Jest to bardziej skomplikowana sytuacja, gdyż Rosja nie jest państwem demokratycznym. Jeżeli Rosja będzie państwem demokratycznym, wówczas należy podjąć rozmowy. Natomiast na dziś, mając też na względzie konflikt na Ukrainie, jest to w tej chwili niemożliwe.
Jak pan przewiduje najbliższą kampanię wyborczą? Inflacja, wojna, kryzys energetyczny, temat reparacji...

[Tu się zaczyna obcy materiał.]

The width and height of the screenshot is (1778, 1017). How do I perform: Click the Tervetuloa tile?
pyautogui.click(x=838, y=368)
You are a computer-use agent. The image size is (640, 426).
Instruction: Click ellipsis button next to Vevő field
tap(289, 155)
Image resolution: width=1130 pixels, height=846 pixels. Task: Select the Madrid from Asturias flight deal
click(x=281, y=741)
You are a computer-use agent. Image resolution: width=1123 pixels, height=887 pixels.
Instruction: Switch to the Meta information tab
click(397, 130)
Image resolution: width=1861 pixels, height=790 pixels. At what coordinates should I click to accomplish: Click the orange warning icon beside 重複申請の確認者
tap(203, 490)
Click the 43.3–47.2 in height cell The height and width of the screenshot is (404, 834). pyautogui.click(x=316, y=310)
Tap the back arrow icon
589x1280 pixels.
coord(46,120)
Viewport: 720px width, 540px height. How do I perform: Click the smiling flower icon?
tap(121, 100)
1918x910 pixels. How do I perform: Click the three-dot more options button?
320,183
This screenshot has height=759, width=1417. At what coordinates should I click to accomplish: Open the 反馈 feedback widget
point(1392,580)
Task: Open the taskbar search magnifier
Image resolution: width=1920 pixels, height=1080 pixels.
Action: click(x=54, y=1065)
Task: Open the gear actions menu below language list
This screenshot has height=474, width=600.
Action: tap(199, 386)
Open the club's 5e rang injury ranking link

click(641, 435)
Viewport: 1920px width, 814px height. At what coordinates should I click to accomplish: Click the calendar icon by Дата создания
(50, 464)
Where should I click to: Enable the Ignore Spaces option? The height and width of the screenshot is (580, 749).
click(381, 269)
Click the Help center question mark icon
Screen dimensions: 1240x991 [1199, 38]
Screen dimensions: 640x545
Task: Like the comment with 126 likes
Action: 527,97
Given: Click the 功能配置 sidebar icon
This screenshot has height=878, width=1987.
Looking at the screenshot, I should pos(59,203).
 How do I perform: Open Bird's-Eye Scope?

Tak, to będzie za rok. Natomiast tu nie chodzi o kampanię wyborczą, bo państwo polskie, rząd, poszczególne jego organy, muszą realizować ustawy, programy dla Polaków. Borykaliśmy się jako państwo z kryzysem zdrowotnym, jest inflacja, jest konflikt ukraiński, bardzo wysokie ceny wszystkich wodorów, co w konsekwencji może pokazywać ceny paliw, gazu, energii elektrycznej, węgla, ale myślę, że wraz z uporaniem się z konfliktem ukraińskim, ceny związane z tymi kosztami wodorów się obniżą. Natomiast tu sprawy bieżące będą decydować. Wiadomą rzeczą jest, że wzrasta średnie wynagrodzenie, najniższe wynagrodzenia będą podnoszone, rząd przyjmuje szereg dobrych ustaw, dobrych programów. W szczególności chcę podziękować polskim rolnikom, bo ten trudny czas COVID-u, jak również ten czas zabezpieczenia bezpieczeństwa żywnościowego wynikającego też z konfliktu na Ukrainie bardzo ważną rolę odegrała polska wieś, polscy rolnicy i tutaj chcę podziękować polskim rolnikom w szczególności w województwie podlaskim za ich pracę, trud, za dbanie o bezpieczeństwo żywnościowe Polski i Polaków.
I oby udało nam się opanować jeszcze inflację. Dziękuję bardzo za rozmowę.